The Nag prefix is more ambiguous. In Sanskrit, ‘naga’ means snake or cobra, and some traditions suggest a part of the champaca plant resembles one. There is also a theory that the name refers to the nagalinga pushpa, or cannonball tree. But the most vivid explanation, and the one worth knowing, is the one offered by Satya's own family.
A Man Who Could Not Smell
The story of Nag Champa as we know it begins in 1964, in a small house in Bhatwadi, Ghatkopar, Mumbai. A man named Shri K. N. Satyam Setty — later known as "The King of Masala Agarbatties" — was working to create a new incense blend. The remarkable detail: according to his family, he had lost his sense of smell at a very young age. He made incense anyway, guided by knowledge, by touch, by the expertise of those around him, and by an apparently uncanny intuition for the craft.
On the day his son Nagaraj was born, Setty completed his formula. He named the blend after the child: Nag (from Nagaraj) + Champa (the champa flower at the heart of the blend). Nagchampa — a fragrance named for a newborn boy, created by a man who could not smell it himself.

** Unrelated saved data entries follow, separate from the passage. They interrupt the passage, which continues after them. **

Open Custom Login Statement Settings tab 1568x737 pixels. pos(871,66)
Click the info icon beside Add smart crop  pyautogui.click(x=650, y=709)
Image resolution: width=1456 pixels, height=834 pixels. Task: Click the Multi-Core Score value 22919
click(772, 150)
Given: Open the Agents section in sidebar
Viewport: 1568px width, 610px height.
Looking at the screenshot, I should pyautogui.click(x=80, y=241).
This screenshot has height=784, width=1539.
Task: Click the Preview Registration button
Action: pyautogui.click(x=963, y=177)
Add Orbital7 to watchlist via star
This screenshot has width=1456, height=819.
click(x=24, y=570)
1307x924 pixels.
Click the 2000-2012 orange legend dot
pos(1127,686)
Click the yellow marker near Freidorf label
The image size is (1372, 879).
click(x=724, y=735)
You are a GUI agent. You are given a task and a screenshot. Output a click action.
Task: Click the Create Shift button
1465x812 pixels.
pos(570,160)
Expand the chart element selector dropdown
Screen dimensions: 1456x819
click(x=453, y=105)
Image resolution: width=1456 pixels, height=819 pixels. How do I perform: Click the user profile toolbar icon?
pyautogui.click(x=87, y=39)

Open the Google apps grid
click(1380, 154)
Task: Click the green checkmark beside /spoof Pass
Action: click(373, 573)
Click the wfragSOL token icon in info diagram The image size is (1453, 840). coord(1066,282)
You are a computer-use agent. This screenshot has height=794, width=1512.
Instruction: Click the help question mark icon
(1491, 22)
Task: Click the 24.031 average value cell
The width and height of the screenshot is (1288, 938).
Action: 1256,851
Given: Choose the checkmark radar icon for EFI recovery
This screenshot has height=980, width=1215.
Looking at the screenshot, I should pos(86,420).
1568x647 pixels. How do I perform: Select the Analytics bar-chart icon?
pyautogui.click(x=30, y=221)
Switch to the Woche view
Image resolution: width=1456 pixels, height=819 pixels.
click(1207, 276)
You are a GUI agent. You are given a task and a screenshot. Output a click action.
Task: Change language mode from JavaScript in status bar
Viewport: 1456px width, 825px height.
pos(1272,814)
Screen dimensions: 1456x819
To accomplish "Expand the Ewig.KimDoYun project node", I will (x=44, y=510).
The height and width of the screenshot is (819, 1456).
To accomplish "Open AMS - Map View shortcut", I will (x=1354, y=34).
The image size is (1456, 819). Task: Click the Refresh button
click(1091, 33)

That origin story is touching enough. What followed was extraordinary. The incense — produced under the name Satya Sai Baba Nagchampa, in reference to the influential spiritual teacher who gave the product his blessing, though was not directly involved in its creation — became the best-selling incense in the world. It is now sold in more than 180 countries. The familiar blue box is one of the most recognisable pieces of packaging in the global fragrance trade.
Its popularity soared during the global yoga and meditation movement of the 1970s, when it was adopted enthusiastically by Western spiritual communities. There was something about its character — warm and contemplative without being austere — that suited the searching of that era perfectly. Ashrams burned it. Head shops sold it. Record stores kept a stick going near the register. It became, in a real sense, the smell of a certain kind of Western encounter with Eastern tradition.